### Excerpted passage
------------------------------

[RT] Super Simple Site Generation Tool

Leo Simons Tue, 27 Dec 2005 06:03:01 -0800

Hi gang,

It pains me to say this (Forrest is a cool project and I
consider at least some of its active developers and community
members my friends) but we've muddled around long enough.


I think that, for the incubator website, Apache Forrest

  * is too unstable as a codebase
  * is way too complex
  * has too many features we don't need and solves
    too many problems we don't have
  * has a learning curve that is too big
  * does not work well with the SVN-based publishing
    process we want to use
  * is not well-understood by enough of the current
    Incubator volunteers
  * has caused frustration for too many of the current
    Incubator volunteers

I think this needs solving. I think this needs solving in
general, not just for the Incubator (I have the exact same
problem over at Gump, which also has a horrendously outdated
website which also uses Apache Forrest).

== Use case ==

In particular, the use case we are looking at can be codified
in the following workflow:

  # 1) figure out how to edit docs...
  curl http://svn.../site/README | less

  # 2) get stuff from SVN
  svn co http://.../site
  cd site

  # 3) edit docs
  $EDITOR x/y/z/foo.xml

  # 4) validate edit, generate results
  ./build # must work on windows, linux, os x, solaris, ...

  # 5) check results locally
  svn diff
  mozilla-firefox build/x/y/z/foo.html

  # 6) commit
  svn commit -m "foo.xml: fix typo. Its 'spelling', not 'speling'."

  # 7) validate commit
  mozilla-firefox http://staging.incubator.apache.org/x/y/z/foo.html

  # 8) x hours later...
  mozilla-firefox http://incubator.apache.org/x/y/z/foo.html

== Requirements ==

Now, steps 1-7 should be possible in about 5 minutes (provided you're
on broadband network and a 600mhz/128mb/5400rpm machine. 5 minutes includes
reading the documentation and the like), and about 10 seconds for someone
who already knows how the tool works and has the checkout on his machine
already.

Step 4 should be so quick and natural and trustable that steps 5,7 and 8
are not really neccessary once you've used the tool a few times.

The produced HTML should be simple, clean, valid XHTML 1.1 strict, with
navigational stuff similar to that available on other parts of
www.apache.org. This output should be customizable in a manner that's
similarly simple as the above use case (for eg adding banner logos or
updating a project logo), though its allowed to be a little harder (eg
having to learn some template language is just fine).

------------------------------

### Tasks and exercises
1: Retype the passage of the site generation post from "Step 4 should" up to and including "is just fine).", keeping every character unchanged.
2: According to the site generation post, what standard should the produced HTML conform to?

### Information supplied

------------------------------

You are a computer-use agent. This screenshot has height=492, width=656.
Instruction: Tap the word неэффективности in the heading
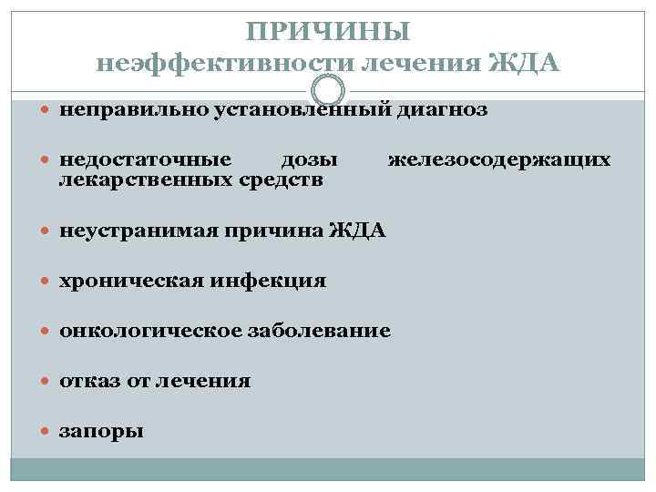tap(226, 64)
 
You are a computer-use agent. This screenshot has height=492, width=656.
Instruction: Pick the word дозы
tap(310, 160)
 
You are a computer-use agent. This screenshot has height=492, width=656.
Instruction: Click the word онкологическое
tap(151, 331)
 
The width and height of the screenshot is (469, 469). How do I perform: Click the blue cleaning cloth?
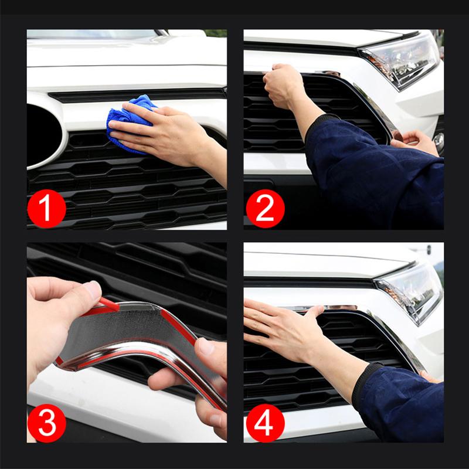pos(126,120)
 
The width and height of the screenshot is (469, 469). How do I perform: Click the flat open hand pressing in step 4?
pos(281,325)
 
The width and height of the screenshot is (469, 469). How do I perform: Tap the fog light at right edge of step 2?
pos(439,141)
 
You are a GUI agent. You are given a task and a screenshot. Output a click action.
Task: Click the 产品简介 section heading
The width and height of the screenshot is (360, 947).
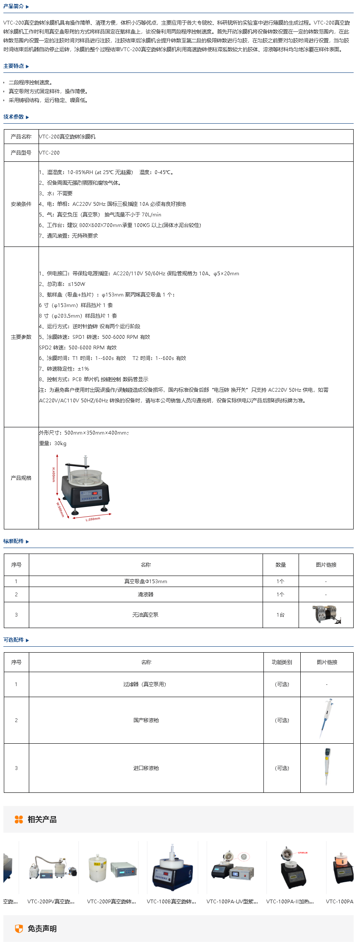pos(14,6)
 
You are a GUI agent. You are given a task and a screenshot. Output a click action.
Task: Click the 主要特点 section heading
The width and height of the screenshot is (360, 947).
pos(14,66)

------------------------------

### Final answers
1:
Step 4 should be so quick and natural and trustable that steps 5,7 and 8
are not really neccessary once you've used the tool a few times.

The produced HTML should be simple, clean, valid XHTML 1.1 strict, with
navigational stuff similar to that available on other parts of
www.apache.org. This output should be customizable in a manner that's
similarly simple as the above use case (for eg adding banner logos or
updating a project logo), though its allowed to be a little harder (eg
having to learn some template language is just fine).

2: Valid XHTML 1.1 strict.